### YOUR INSTRUCTIONS
From the data below, repeat exactly the lines from the line with "Image resolution: width=1568" to the line with "Task: Select the Read Only radio button", both included.

### DATASET EXCERPTS
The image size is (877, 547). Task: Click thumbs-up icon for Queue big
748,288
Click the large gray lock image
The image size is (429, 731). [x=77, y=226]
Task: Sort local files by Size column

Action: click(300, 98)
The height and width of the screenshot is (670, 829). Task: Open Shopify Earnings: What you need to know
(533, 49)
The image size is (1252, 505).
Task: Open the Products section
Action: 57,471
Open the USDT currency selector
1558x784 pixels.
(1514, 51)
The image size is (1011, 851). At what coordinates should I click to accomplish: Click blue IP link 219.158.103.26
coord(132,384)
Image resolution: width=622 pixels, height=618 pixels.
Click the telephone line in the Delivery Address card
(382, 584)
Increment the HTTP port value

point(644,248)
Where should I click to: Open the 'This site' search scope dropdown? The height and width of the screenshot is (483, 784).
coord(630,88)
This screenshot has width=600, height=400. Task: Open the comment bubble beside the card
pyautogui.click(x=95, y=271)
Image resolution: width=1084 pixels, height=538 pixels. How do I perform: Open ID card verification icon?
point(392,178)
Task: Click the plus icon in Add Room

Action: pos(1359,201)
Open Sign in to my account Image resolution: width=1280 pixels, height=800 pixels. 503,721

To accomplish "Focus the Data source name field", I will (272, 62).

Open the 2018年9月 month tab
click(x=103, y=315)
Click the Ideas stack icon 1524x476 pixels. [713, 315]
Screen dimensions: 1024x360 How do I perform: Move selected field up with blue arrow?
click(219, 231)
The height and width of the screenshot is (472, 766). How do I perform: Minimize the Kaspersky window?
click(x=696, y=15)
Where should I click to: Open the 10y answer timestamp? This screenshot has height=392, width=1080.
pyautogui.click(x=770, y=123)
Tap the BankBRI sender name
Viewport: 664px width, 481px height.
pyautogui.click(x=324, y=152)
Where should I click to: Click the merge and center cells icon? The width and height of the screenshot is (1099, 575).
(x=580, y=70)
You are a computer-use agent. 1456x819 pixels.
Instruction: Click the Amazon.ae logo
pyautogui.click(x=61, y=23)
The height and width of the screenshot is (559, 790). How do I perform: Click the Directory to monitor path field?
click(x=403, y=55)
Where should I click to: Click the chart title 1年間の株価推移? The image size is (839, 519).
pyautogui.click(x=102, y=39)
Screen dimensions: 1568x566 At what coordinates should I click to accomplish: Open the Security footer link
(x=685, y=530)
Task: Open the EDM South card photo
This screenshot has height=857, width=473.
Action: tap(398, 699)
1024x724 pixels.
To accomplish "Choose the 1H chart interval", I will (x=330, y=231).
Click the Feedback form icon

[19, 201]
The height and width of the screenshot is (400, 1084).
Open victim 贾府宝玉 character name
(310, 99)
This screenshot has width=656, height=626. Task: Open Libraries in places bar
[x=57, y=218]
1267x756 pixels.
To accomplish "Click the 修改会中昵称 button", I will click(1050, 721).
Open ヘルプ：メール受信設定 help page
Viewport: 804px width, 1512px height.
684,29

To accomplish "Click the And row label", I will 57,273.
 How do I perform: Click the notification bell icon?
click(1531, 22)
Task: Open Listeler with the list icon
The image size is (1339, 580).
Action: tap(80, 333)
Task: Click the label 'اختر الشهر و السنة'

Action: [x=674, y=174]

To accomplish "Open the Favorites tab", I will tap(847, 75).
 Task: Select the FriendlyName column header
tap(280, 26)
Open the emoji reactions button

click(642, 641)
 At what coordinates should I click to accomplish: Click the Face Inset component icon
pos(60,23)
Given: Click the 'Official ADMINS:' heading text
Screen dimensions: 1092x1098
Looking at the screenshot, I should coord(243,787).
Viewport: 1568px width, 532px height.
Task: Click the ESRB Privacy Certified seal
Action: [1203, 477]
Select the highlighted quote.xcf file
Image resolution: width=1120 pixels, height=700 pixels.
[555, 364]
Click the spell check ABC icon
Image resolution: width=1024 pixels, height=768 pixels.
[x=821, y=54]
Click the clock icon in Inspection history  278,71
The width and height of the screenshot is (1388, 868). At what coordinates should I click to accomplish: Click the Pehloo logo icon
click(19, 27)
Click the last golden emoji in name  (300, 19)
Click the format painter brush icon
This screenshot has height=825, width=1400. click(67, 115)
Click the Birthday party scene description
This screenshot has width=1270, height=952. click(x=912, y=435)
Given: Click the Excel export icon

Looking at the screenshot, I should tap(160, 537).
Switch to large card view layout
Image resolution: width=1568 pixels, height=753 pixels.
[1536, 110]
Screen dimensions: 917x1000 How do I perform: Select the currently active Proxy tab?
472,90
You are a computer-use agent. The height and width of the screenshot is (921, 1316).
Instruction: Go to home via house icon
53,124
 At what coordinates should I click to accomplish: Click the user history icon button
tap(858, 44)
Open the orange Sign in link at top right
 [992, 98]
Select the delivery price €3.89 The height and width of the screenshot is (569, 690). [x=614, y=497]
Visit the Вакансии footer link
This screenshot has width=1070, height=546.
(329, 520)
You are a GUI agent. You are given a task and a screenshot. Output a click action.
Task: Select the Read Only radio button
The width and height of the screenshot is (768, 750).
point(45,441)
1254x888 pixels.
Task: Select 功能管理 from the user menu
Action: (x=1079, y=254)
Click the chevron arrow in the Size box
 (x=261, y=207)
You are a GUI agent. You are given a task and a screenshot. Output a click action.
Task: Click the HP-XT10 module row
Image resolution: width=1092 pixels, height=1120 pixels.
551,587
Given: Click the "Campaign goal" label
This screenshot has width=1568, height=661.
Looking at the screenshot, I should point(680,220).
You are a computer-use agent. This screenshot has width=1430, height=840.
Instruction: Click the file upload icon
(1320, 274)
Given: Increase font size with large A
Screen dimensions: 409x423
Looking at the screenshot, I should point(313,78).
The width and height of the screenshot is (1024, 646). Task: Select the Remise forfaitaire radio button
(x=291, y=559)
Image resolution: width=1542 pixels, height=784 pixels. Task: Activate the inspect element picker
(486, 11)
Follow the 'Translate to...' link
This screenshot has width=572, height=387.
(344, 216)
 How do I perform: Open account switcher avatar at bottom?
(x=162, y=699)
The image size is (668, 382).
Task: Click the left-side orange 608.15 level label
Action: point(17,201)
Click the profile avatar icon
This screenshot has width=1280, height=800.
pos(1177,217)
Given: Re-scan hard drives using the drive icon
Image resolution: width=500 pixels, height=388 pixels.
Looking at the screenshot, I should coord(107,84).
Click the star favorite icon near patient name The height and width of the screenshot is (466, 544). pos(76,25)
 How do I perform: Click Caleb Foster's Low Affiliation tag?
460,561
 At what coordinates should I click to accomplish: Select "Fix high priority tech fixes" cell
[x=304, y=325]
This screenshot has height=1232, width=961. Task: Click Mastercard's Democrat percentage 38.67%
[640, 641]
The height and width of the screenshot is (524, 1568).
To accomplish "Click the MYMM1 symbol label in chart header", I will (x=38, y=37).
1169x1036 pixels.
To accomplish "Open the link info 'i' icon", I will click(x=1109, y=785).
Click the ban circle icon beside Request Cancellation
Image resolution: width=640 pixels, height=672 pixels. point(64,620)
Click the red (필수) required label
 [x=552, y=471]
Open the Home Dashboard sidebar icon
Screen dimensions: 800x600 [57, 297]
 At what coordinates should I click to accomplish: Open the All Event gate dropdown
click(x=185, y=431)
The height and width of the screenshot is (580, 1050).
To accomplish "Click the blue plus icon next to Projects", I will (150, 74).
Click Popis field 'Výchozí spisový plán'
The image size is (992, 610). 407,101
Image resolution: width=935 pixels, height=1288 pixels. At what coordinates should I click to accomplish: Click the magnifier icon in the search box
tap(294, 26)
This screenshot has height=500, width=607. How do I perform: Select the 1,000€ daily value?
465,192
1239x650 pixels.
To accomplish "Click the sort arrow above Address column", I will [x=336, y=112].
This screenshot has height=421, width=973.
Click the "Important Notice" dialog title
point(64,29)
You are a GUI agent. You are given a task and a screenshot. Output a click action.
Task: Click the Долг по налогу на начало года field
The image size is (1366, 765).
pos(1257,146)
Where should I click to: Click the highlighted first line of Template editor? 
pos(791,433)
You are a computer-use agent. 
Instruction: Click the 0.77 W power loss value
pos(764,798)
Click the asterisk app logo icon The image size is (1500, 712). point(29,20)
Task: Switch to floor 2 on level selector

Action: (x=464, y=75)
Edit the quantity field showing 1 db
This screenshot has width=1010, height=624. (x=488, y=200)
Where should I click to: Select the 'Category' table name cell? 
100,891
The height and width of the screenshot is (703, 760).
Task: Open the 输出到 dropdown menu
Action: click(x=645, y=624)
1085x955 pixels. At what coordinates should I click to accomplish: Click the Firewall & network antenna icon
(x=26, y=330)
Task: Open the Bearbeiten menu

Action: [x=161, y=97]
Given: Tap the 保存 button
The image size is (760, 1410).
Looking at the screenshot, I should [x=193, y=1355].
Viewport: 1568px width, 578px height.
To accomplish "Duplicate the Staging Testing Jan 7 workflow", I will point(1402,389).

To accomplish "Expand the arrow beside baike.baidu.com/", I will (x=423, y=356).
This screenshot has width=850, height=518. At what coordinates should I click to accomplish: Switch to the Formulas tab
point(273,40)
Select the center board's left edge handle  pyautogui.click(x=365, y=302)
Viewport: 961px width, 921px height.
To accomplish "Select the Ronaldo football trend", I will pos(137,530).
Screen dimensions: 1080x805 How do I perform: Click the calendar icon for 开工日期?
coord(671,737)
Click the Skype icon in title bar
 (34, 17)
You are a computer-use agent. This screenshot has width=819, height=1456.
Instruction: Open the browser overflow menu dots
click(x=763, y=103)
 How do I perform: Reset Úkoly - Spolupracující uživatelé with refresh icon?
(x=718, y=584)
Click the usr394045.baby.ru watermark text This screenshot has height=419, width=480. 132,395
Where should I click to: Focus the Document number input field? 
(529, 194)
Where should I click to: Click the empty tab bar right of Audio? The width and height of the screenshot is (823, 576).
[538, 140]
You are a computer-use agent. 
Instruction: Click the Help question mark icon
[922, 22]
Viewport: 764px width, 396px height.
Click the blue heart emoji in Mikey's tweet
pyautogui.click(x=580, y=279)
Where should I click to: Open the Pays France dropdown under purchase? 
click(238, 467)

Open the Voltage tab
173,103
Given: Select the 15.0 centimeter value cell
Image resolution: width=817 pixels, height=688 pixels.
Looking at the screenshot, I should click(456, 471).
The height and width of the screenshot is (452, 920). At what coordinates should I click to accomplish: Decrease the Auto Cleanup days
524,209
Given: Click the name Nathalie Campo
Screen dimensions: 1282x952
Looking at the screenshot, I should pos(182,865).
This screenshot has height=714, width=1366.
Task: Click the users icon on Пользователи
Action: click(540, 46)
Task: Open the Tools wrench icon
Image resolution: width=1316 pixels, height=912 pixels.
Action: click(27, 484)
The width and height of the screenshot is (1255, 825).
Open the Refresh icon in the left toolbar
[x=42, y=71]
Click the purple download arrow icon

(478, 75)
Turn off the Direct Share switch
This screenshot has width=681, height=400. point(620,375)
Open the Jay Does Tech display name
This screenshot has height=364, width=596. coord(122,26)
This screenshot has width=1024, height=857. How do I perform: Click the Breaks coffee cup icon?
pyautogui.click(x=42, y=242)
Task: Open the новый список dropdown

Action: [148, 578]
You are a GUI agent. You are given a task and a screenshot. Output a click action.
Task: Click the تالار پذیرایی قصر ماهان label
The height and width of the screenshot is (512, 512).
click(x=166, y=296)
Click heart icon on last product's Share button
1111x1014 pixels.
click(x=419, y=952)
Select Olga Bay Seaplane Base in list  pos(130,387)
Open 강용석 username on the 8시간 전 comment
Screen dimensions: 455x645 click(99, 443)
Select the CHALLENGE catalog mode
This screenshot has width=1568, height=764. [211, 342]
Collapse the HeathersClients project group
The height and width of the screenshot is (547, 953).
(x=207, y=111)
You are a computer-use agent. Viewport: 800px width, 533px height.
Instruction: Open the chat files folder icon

### YOUR RESPONSE
Image resolution: width=1568 pixels, height=753 pixels.
[1536, 110]
Screen dimensions: 917x1000 How do I perform: Select the currently active Proxy tab?
472,90
You are a computer-use agent. The height and width of the screenshot is (921, 1316).
Instruction: Go to home via house icon
53,124
 At what coordinates should I click to accomplish: Click the user history icon button
tap(858, 44)
Open the orange Sign in link at top right
 [992, 98]
Select the delivery price €3.89 The height and width of the screenshot is (569, 690). [x=614, y=497]
Visit the Вакансии footer link
This screenshot has width=1070, height=546.
(329, 520)
You are a GUI agent. You are given a task and a screenshot. Output a click action.
Task: Select the Read Only radio button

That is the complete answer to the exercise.